WHAT NEEDS TO BE DONE
Among the entries below, only the lines starting at the one with "Meet Marissa (82, 2527)" and ending at the one with "1:15 PM EDT (62, 1104)", both included, are to be printed exactly.

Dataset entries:
»»
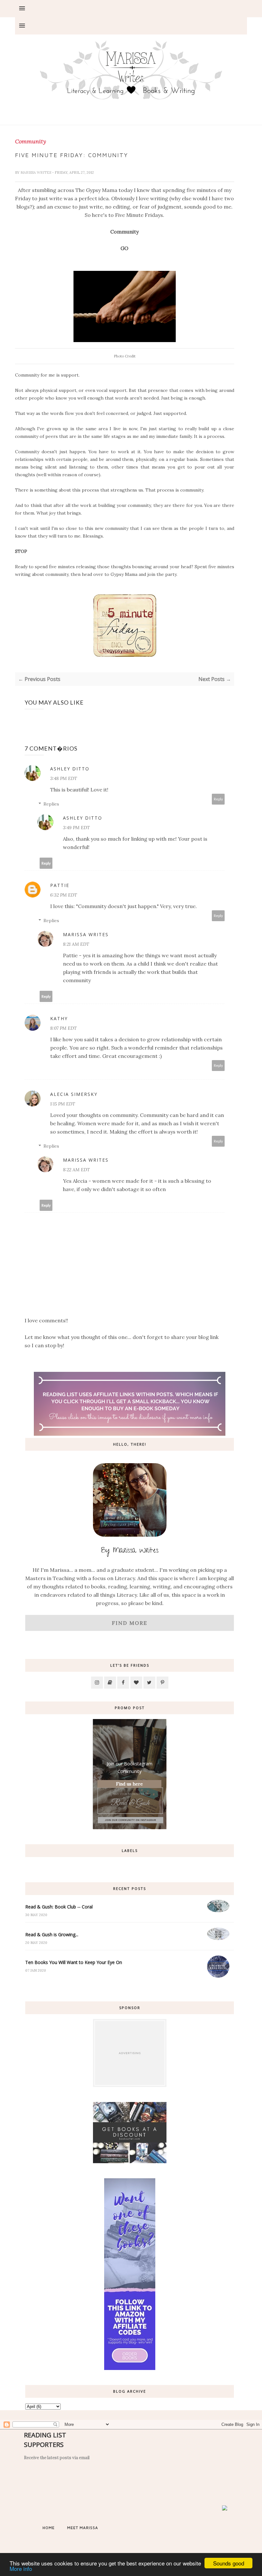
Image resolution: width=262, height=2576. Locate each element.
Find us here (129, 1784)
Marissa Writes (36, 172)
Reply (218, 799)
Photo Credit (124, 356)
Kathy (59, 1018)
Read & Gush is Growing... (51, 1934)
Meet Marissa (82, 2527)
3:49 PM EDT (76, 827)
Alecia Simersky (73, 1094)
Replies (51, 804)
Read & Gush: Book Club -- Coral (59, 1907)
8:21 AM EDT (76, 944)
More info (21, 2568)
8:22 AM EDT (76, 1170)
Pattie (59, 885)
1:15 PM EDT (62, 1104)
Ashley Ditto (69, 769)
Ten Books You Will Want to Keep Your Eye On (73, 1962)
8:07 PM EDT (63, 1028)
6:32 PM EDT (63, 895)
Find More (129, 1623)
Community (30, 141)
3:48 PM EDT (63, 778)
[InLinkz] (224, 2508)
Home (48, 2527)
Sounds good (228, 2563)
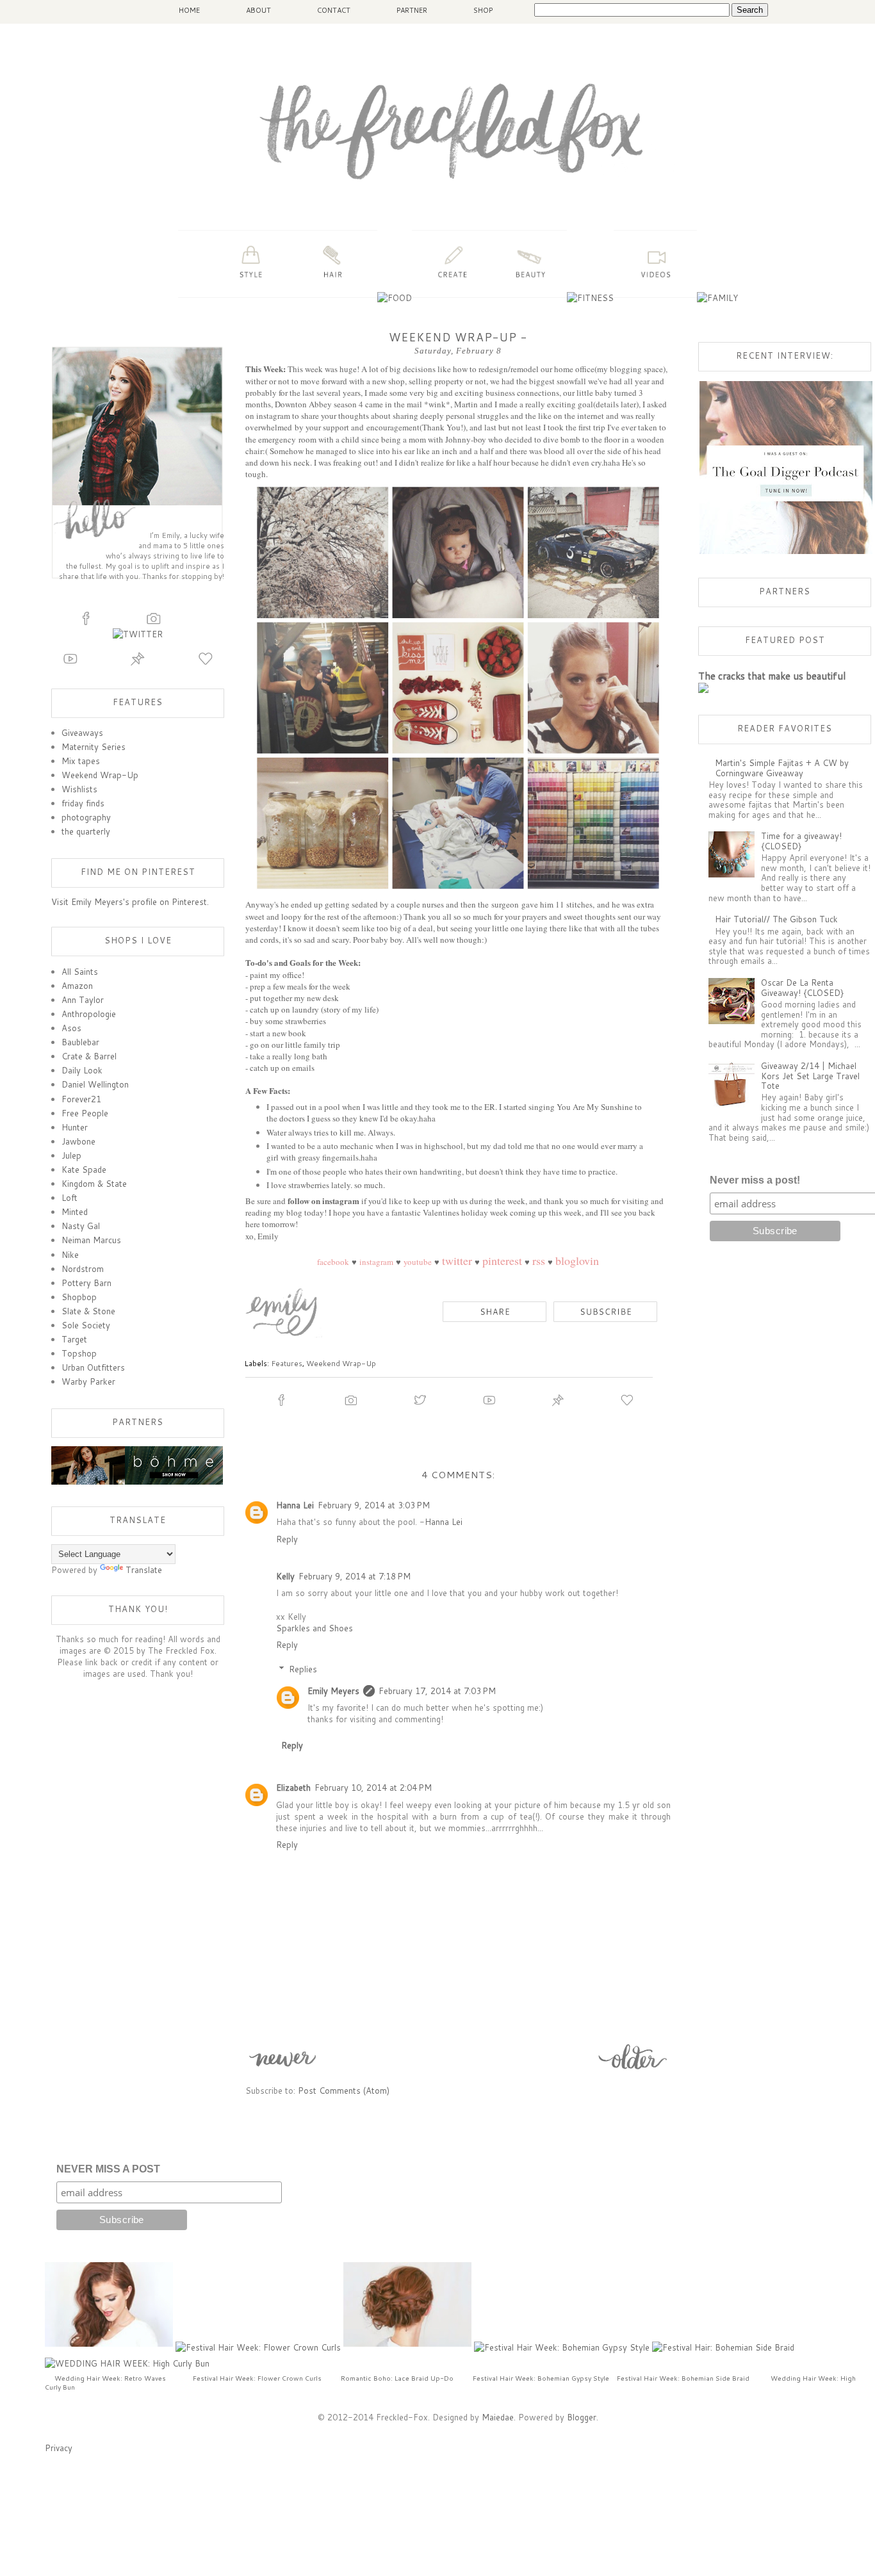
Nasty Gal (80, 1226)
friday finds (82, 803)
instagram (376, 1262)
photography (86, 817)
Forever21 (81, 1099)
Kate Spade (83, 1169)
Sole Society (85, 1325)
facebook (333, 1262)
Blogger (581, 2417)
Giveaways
««
SOLUTION TO THIS TASK
Meet Marissa (82, 2527)
3:49 PM EDT (76, 827)
Alecia Simersky (73, 1094)
Replies (51, 804)
Read & Gush: Book Club -- Coral (59, 1907)
8:21 AM EDT (76, 944)
More info (21, 2568)
8:22 AM EDT (76, 1170)
Pattie (59, 885)
1:15 PM EDT (62, 1104)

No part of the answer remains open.